I'm laughing. Bane is shaking his head. Zero tips his face up at me from where he's sitting, his eyes catching the dock light, and something in them shifts from amused to hungry in the space of a blink.

"Come here," he says. Low. His hand reaches for my hip. "Sit with me."

He means his lap. I know he means his lap because his fingers curl into the waistband of my shorts and tug, and the pull is warm and lazy and exactly the kind of thing Zero does when he wants me close and doesn't feel like asking twice.

I step toward him just as he yanks me closer.

My foot catches the edge of the board—the rough silvered lip where the plank is warped and lifting—and my weight is already shifting forward from his tug and my center of gravity isn't where I think it is.

I don't sit.

I tip.

Zero's hand tightens on my waistband—I feel the fabric go taut, then slip through his fingers—and then I'm past him, falling off the dock, and the water swallows me whole.

There's no wading. No gradual entry. No time to brace. One second I'm laughing above Zero's upturned face and the next I'm under—all the way under—the water closing over my head in one black rush, and the cold hits me like a wall and my feet kick and there's nothing beneath them.

No mud. No bottom. Just depth.

Something shifts.

Not in the water. In me. In the deep animal place where my body stores things my brain won't look at.

The cold. The dark water over my face. The way it happened so fast—one second air, the next second none. The pressure at my temples. The way I can't see anything. The way someone's hand was on me and then it wasn't and I'm under, I'm under—

Linda.

The bathtub. Her hand on the back of my head.

The water coming up over my ears, my mouth.

The specific sound of water closing over a child's face—the muffled roar, the loss of air, the pressure at the temples.

Her voice above the surface saying something I can't make out because I'm under, I'm under, I can't—

My chest locks.

I surface—barely—gasp once, but my arms aren't working right.

The panic has them.
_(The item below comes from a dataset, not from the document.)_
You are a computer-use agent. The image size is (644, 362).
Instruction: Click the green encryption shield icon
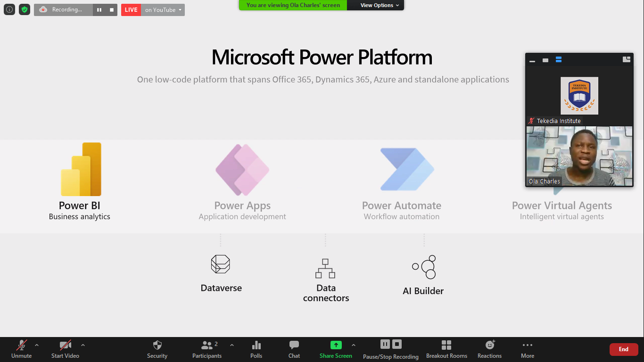coord(25,9)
The panic has everything.

My hands are slapping at the water instead of pulling and the dock is right there, I can see the dark shape of it above me, but I can't reach it because my body isn't mine anymore.

My body is nine, ten, eleven years old and it has decided we are drowning.

I go under again.

Deeper this time. The water is in my nose, my throat. I can't tell which way is up. I can't—I can't—

Arms.

Arms under mine. Hauling me up. The surface breaking around my face and air—cold, sweet, brutal—hitting my lungs and I'm gasping, choking, coughing up pond water, and there are hands on me. Hands everywhere.

"I've got you—Max—I've got you—"

Atlas. His voice in my ear. His arm a band across my chest, my back against his sternum, his other hand cupping the side of my face. He is fully clothed and fully in the water and he is holding me the way he held me in the kitchen, every time I've tried to fall.

"Breathe, sweetheart. I'm here. Breathe."

I can't. I can't breathe. The panic is everywhere—in my chest, in my fingers, in my teeth. My body is still in the bathtub. My body is still back there.

"Max."

Bane. In the water too, to my left. Not touching me—giving Atlas the hold—but right there. His voice low and steady and close. "You're at the pond. You're home. Feel Atlas behind you. Feel the air. You're above the water. You're breathing."

I'm not breathing. I'm trying. The air won't go in right. It shudders in and shudders out and I'm shaking so hard my teeth are chattering.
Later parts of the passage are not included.